## EXERCISE
Filter the entries that follow, copying every line in which the word "more" appears.

GIVEN RECORDS START

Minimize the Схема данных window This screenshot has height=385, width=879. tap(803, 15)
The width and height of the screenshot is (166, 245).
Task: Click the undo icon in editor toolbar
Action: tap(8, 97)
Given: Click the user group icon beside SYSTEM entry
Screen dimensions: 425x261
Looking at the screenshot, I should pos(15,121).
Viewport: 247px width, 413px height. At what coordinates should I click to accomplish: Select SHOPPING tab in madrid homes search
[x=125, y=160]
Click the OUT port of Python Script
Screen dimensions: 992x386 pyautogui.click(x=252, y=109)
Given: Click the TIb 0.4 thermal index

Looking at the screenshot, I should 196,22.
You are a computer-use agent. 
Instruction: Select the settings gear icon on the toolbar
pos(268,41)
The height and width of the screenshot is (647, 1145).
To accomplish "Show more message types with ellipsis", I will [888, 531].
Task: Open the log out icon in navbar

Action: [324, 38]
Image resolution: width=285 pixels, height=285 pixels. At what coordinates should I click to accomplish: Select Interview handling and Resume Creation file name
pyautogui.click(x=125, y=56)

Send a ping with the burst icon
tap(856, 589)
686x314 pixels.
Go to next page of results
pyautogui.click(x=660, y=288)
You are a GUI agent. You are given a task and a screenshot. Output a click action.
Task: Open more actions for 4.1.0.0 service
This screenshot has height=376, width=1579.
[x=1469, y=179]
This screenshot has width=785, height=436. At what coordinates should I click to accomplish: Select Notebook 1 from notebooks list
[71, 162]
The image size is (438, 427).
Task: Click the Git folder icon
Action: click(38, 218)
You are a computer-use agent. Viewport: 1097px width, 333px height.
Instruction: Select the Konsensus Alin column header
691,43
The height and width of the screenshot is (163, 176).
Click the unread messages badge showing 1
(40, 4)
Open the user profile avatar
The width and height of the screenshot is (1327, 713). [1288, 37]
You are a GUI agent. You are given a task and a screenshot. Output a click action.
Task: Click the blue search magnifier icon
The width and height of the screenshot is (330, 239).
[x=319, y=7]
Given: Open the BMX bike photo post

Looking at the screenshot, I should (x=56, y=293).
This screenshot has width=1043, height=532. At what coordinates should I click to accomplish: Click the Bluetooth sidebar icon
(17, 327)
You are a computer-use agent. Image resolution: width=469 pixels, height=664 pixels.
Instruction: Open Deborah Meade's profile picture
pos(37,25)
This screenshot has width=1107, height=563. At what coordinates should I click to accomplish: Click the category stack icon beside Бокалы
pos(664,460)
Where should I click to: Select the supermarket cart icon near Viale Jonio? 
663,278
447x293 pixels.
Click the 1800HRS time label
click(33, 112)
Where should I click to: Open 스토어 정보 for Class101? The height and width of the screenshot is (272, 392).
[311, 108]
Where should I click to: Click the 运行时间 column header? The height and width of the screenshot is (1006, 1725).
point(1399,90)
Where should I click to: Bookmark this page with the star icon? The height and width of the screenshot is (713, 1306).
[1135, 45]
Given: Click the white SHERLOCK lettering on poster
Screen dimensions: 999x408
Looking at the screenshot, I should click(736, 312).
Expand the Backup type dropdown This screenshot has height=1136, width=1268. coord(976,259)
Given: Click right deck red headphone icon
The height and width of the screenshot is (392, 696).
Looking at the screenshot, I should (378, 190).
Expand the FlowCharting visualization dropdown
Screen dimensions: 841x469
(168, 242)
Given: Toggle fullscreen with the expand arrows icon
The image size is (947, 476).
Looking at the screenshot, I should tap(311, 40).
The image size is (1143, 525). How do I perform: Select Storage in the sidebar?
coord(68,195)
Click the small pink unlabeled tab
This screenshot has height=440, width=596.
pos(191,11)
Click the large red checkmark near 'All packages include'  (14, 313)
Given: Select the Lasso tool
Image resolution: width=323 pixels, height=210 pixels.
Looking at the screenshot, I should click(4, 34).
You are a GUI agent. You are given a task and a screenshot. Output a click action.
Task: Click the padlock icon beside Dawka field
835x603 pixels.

GIVEN RECORDS END

## ANSWER TO THE EXERCISE
To accomplish "Show more message types with ellipsis", I will [888, 531].
Task: Open more actions for 4.1.0.0 service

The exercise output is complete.